TRECHO DO DOCUMENTO:
++++++++++

Para o tribunal, a exigência representaria uma censura, que é incompatível com a Constituição, que garante a liberdade de expressão. A corte entende que eventuais distorções podem ser discutidas na Justiça posteriormente, uma vez que a legislação já garante medidas reparadoras como indenizações e direito de resposta.
A polêmica sobre a publicação de biografias não autorizada se estende há anos e encontra resistência em setores das classes artística e política, que resistem em ter suas histórias expostas. Em 2012, a Anel (Associação Nacional dos Editores de Livros) questionou no STF a legalidade da proibição de utilização da imagem ou outra forma de exposição da pessoa “salvo se autorizadas” e, ainda, a determinação de que “a vida privada da pessoa natural é inviolável”.
Votaram pela liberação das biografias os ministros Cármen Lúcia, Luís Roberto Barroso, Rosa Weber, Luiz Fux, Dias Toffoli, Gilmar Mendes, Marco Aurélio Mello, Celso de Mello e Ricardo Lewandowski. Relatora do caso, Cármen Lúcia considerou que o direito à ampla liberdade de expressão não pode ser suprimido pelo direito das pessoas públicas à privacidade e intimidade. “Censura é forma de cala-boca. Pior, de calar a Constituição. O que não me parece constitucionalmente admissível é o esquartejamento da liberdade de todos em detrimento da liberdade de um.”
A ministra reconheceu o risco de abusos e distorções, mas ponderou que quem se sentir violado tem direito de recorrer ao Judiciário, para garantir eventuais correções e sanções. “Há risco de abusos, não somente no dizer e no escrever. Mas a vida é uma experiência de riscos”, considerou. “O que não admite a Constituição do Brasil é que sob o argumento de ter direito a ter trancada a sua porta, abolir-se a liberdade do outro de se expressar, de pensar, de criar obras literárias, especialmente, no caso, obras biográficas, que dizem respeito não apenas ao biografado, mas que diz respeito à toda a coletividade”.
As eventuais reparações em distorções presentes em biografias gerou discussão. Um trecho do voto de Cármen Lúcia estabelecendo que eventuais transgressões serão reparadas com indenização foi questionado. Gilmar Mendes afirmou que a expressão poderia deixar a interpretação de que apenas caberia indenizações nesses casos. A ministra alterou o voto para deixar claro que o acesso à Justiça aos biografados inclui além de indenização outros instrumentos, como direito de resposta.

++++++++++

DADOS:
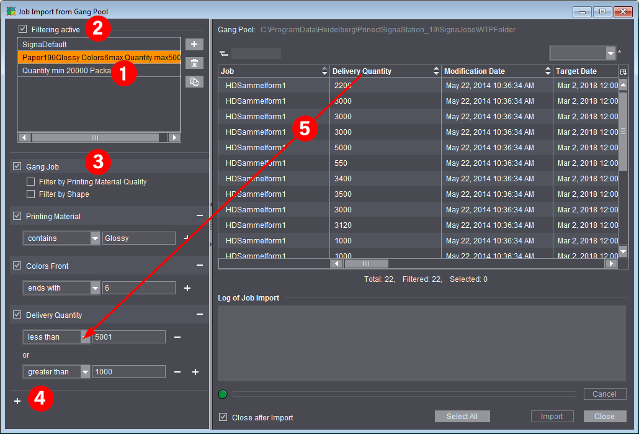Viewport: 639px width, 434px height.
Task: Toggle the Filtering active checkbox
Action: coord(23,29)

++++++++++

TAREFA SOLICITADA:
Dê continuidade ao texto sobre o julgamento das biografias não autorizadas no STF, começando logo após a última frase apresentada.

RESULTADO:
Os ministros fizeram duras críticas à necessidade de autorização dos biografados. Luís Roberto Barroso afirmou que a censura prévia é vedada pela Constituição. O ministro disse que não deve existir hierarquia entre os direitos essenciais, mas que a liberdade de expressão deve ser preferencial, uma vez que já foi alvo de violações no passado. “A liberdade de expressão não é garantia de verdade nem de Justiça, é garantia da democracia”, ressaltou o ministro.
Celso de Mello afirmou que os juízes não podem transformar seu poder em instrumento de censura estatal. Para ele, a censura foi banida da legislação brasileira.
Luiz Fux declarou que pessoas públicas pagam o preço da notoriedade, sendo que sua privacidade é diminuída com a fama. O ministro Gilmar Mendes considerou que a autorização prévia para biografias “traz dano para a liberdade de comunicação, científica e artística”.
Dias Toffoli disse que o julgamento se tratava da intimidade das pessoas e que o entendimento do tribunal não representava uma garantia à liberdade absoluta para uso da imagem das pessoas. Rosa Weber considerou que “a autorização prévia constitui uma forma de censura prévia que é incompatível com nosso Estado de Direito”.
Entidades
No julgamento, entidades que representavam escritores e pesquisadores, além da Ordem dos Advogados do Brasil, argumentaram que a autorização representava censura. Representante da Anel, o advogado Gustavo Binenbojm afirmou que a exigência de autorização prévia é uma forma privada de censura e fere a Constituição, uma vez que desrespeita o direito de expressão do autor, especialmente em relação a figuras públicas. Advogado para o Instituto Amigo, ligado ao cantor Roberto Carlos, Antônio Carlos de Almeida Castro sustentou que a intimidade e informação são dois direitos com igual status constitucional. (Márcio Falcão/Folhapress e STF)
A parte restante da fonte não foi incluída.